▸ **Excerpted passage**

Taking this into account, we see that the choice of the researcher when looking for a data repository can affect the compliance of the requirements of the university, as the compliance is related to the certification of repositories. This graphic, where we can see the certification of repositories used by researchers in the different faculties, is the one that can give us an idea of the compliance:

Compliance with Data Management Regulations
Dataset compliance per faculty


Law is the faculty where researchers are more compliant with the requirements. All the datasets from Law are published in EASY, a certified repository from DANS.

In the Science faculty, researchers tend to publish their datasets in certified disciplinary repositories, especially the researchers from the Leiden Observatory and the Institute of Chemistry. As said before, this is the faculty with more published datasets, so its compliance is really important for the general results.

Most of researchers from the Archaeology faculty have been depositing their data in EASY for many years. This was a good practice and they were really compliant with the regulations. Recently DANS has created the Data Station of Archaeology, a repository to deposit data within this field. They have migrated the datasets from EASY to the Data Station, that is not certified yet, but is expected to be certified in 2023 (see footnote (2)). That’s why in the graphic we see that the 85,9% of the datasets are published in a repository that “will have” a certification. From the point of view of the researchers publication, we can say that the 95,73% of datasets have been deposited following the regulations.

If we look into the Social and Behavioural Sciences faculty, we see that the 64,87% of the researchers publish their data in a repository that “can have” a certification, in that case this repository is the DataverseNL. Two institutes of this faculty have an “Open Science policy and guidelines” where it is said that researchers must archive a publication package in DataverseNL (Institute of Education and Child Studies and Institute of Psychology). This practice can be seen in the results of the study. The other institutes of this faculty should consider to look into certified repositories in their field or to join the other institutes in the institutional repository to improve the compliance.

▸ **Tasks to perform**
a) Copy out the part of the excerpt on dataset compliance between "Most of researchers" and "following the regulations.", inclusive.
b) According to the excerpt on dataset compliance, in which repository are all the datasets from the Law faculty published?
c) Decide whether each statement agrees with the excerpt on dataset compliance, answering yes or no and quoting the words that settle it: (i) The Data Station of Archaeology is already certified. (ii) The Science faculty has more published datasets than the other faculties. (iii) Two institutes of the Social and Behavioural Sciences faculty require researchers to archive a publication package in DataverseNL.

▸ **Dataset extract**

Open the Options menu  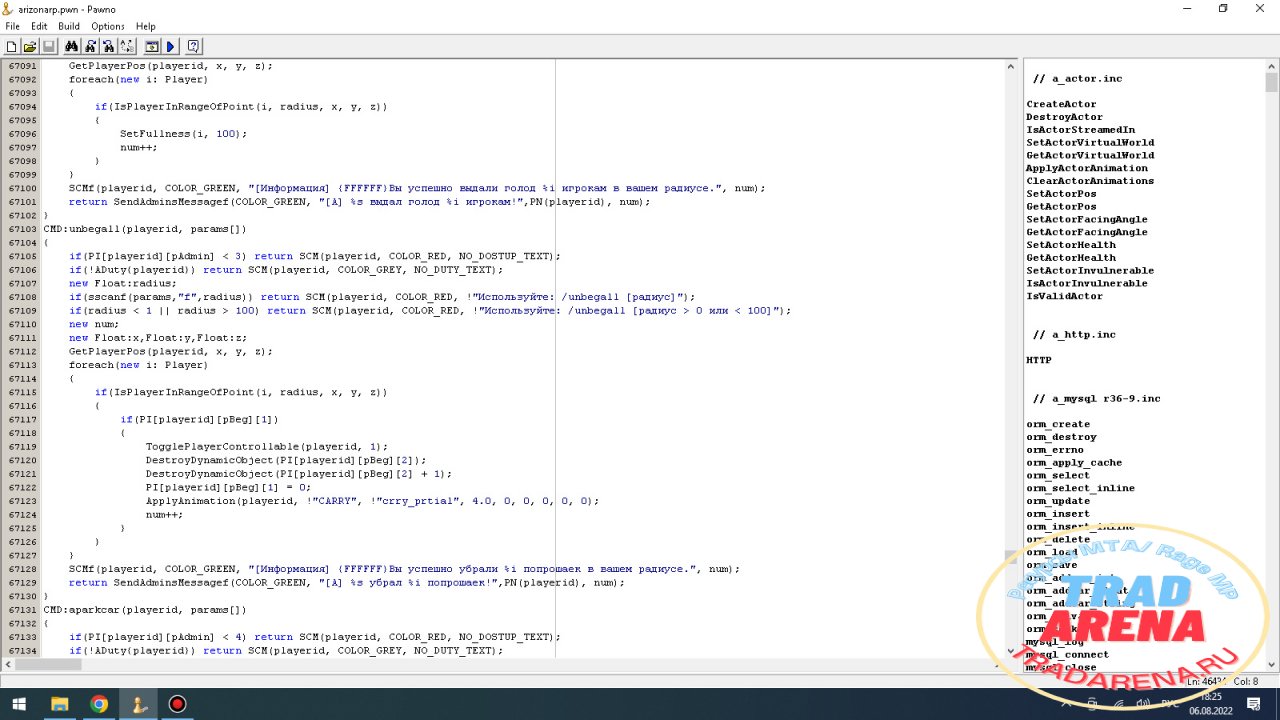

▸ **The answers**
a)
Most of researchers from the Archaeology faculty have been depositing their data in EASY for many years. This was a good practice and they were really compliant with the regulations. Recently DANS has created the Data Station of Archaeology, a repository to deposit data within this field. They have migrated the datasets from EASY to the Data Station, that is not certified yet, but is expected to be certified in 2023 (see footnote (2)). That’s why in the graphic we see that the 85,9% of the datasets are published in a repository that “will have” a certification. From the point of view of the researchers publication, we can say that the 95,73% of datasets have been deposited following the regulations.

b) EASY, a certified repository from DANS.

c)
(i) No: "that is not certified yet, but is expected to be certified in 2023"
(ii) Yes: "this is the faculty with more published datasets"
(iii) Yes: "Two institutes of this faculty have an “Open Science policy and guidelines” where it is said that researchers must archive a publication package in DataverseNL"